Tam da o eski yaz akşamları gibi yıllar sonra bizi televizyonlara kilitleyen milli maç heyecanlarıyla kimimiz 2002’ye, kimimiz 2008’e döndük. Acaba dedik, güçlü oyunuyla sivrilememiş rakipler varken bir şansımız olur mu? Şimdilik rafa kalkan hayallerimizle 2026’da bu sefer bizi çok da uzağa değil, yakın geçmişe 2024’e götüreceği akşamlara yelken açmayı dileyeceğiz.
Finale dönecek olursak; yine olmadı. Yine İngilizler futbolun evine döneceğini söyledi, Harry Kane, “bu sefer bir kupa kazanacak” dedi ama başaramadı. Karşılarında turnuva tarihinin en baskın istatistiklerinden biriyle oynayan İspanya’yı buldular. Tüm maçlarını kazanarak, 15 gol atarak turnuva rekoru kırarak kupaya uzandı Boğalar. Modern futbol, futbolu tam bitirdi derken bize bunu tam tersini hatırlattı!
İspanya için rahatlıkla turnuvanın en iyi oyununu oynadılar diyebiliriz. Rakiplerinin uyku getiren oyunlarına karşın İspanyollar futbolu 10 yıl, 15 yıl öncesine götüren bir sistemle karşımıza çıktı.
O klasikleşmiş 4-2-3-1 dizilişini o kadar iyi yansıttılar ki sahaya, çok seri ve çok genç kanatları Lamine Yamal ve Nico Williams’ın ışıltılarıyla aydınlandılar önce.
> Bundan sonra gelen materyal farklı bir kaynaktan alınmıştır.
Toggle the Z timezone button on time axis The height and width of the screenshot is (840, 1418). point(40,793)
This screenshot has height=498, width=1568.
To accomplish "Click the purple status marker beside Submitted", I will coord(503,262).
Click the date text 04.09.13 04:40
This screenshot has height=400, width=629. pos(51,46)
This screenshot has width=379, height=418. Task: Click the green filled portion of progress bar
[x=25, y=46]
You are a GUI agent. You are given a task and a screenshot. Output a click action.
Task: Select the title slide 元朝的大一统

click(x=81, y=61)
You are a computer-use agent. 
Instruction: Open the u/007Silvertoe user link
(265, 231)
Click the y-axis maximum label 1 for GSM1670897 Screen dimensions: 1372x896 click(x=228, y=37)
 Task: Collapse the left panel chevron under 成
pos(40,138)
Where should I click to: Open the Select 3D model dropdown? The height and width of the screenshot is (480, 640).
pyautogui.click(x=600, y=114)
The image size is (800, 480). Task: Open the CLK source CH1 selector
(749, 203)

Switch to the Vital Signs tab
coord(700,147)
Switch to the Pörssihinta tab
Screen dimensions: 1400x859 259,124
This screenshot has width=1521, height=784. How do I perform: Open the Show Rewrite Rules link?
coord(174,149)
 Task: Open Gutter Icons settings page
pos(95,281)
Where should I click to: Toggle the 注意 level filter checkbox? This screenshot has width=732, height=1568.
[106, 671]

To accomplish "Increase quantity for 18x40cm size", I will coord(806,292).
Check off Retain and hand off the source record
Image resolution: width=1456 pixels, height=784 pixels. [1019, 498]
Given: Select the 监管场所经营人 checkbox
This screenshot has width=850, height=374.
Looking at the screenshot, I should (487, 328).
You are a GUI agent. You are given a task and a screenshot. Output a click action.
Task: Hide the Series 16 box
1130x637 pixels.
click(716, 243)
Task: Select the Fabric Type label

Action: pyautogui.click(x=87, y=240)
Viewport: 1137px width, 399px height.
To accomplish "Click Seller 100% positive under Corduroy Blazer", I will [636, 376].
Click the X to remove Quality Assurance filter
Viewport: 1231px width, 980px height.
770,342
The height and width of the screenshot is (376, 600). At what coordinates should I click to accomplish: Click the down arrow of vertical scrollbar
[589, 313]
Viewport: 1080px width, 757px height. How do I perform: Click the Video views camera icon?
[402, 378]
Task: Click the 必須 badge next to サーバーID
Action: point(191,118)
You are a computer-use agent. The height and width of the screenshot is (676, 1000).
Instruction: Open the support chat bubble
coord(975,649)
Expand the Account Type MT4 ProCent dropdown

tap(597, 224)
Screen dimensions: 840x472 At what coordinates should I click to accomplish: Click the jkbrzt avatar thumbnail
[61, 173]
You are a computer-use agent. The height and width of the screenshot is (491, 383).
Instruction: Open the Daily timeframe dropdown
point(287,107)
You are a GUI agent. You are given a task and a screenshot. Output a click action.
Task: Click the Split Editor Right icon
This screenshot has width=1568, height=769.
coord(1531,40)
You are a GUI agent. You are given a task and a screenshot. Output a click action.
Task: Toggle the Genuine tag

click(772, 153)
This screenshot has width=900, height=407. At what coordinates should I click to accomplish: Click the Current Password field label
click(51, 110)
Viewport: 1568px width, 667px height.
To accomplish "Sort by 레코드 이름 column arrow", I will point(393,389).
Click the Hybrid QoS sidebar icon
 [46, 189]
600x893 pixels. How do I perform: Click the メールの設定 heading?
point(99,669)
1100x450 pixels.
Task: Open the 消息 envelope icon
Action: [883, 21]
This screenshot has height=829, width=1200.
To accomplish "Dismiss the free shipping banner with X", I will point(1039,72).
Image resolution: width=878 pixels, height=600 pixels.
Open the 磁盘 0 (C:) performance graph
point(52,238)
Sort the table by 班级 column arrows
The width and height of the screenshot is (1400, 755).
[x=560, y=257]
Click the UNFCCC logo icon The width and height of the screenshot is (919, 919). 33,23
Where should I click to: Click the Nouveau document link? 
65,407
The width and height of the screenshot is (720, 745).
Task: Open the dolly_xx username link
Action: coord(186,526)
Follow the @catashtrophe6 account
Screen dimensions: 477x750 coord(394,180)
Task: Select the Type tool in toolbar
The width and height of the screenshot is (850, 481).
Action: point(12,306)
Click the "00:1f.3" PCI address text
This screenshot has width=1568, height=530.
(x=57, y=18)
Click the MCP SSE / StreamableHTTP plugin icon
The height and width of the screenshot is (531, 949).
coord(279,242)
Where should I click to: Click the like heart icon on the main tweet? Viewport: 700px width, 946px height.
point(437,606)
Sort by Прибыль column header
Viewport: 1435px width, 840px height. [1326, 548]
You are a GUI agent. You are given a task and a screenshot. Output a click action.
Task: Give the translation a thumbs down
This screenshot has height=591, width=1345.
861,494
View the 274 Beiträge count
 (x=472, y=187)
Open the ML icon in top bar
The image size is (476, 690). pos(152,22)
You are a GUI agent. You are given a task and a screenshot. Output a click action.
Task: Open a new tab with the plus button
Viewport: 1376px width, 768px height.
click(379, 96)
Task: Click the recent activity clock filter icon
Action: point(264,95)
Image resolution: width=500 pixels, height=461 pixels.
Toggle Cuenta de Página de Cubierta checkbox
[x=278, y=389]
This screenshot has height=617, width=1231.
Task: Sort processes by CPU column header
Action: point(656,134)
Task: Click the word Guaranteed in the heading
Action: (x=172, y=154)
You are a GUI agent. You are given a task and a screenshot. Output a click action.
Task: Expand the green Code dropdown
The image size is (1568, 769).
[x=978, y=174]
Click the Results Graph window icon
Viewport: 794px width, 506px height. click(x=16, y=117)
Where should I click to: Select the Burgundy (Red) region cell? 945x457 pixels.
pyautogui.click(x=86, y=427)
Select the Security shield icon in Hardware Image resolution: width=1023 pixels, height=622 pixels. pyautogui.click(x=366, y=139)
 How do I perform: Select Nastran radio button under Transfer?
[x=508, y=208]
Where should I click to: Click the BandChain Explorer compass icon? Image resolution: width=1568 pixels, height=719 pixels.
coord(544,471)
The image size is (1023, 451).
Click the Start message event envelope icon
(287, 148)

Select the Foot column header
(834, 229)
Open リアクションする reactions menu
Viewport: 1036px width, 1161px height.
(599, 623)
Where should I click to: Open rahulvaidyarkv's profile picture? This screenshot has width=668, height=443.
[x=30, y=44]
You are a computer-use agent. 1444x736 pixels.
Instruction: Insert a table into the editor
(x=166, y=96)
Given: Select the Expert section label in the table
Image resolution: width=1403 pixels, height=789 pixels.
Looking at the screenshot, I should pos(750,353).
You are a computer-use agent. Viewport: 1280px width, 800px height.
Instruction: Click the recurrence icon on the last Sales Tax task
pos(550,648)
Mevkisinin belki de en iyisi olan 6 numara Rodri ve sürpriz bir verim aldıkları, turnuvaya yedek başlayıp ekstra katkılarıyla sivrilen Dani Olmo ile adeta rakiplerini süpürerek geldiler.
Finalde de iki kanat organizasyonuyla bulunan, özlediğimiz tiki-taka esintileriyle atılan goller izlettiler bize. Palmer’ın golü ve biraz da Bellingham’ın kıpırtıları harici hiç ümitlenmediklerini bile düşündüğüm İngiltere için elde; hüsran bir sonuç ve çok eleştirilen bir hoca kaldı.
İyisiyle kötüsüyle son büyük turnuva olan Dünya Kupası maçlarına nazaran iç açıcı maçlar oynanmayan bir turnuvayı geride bıraksak da bu seviyelerde bizim de olabileceğimizi gösteren ve geleceğe dair umut saçan bir takım hayaliyle hayatımıza devam edeceğiz.
Bize o eski günleri hatırlatan, bir 2002 bir 2008 yaz akşamına götüren milli takımımıza ve futbolun hak edene hakkını vereceğini hatırlatan İspanya’ya teşekkürler!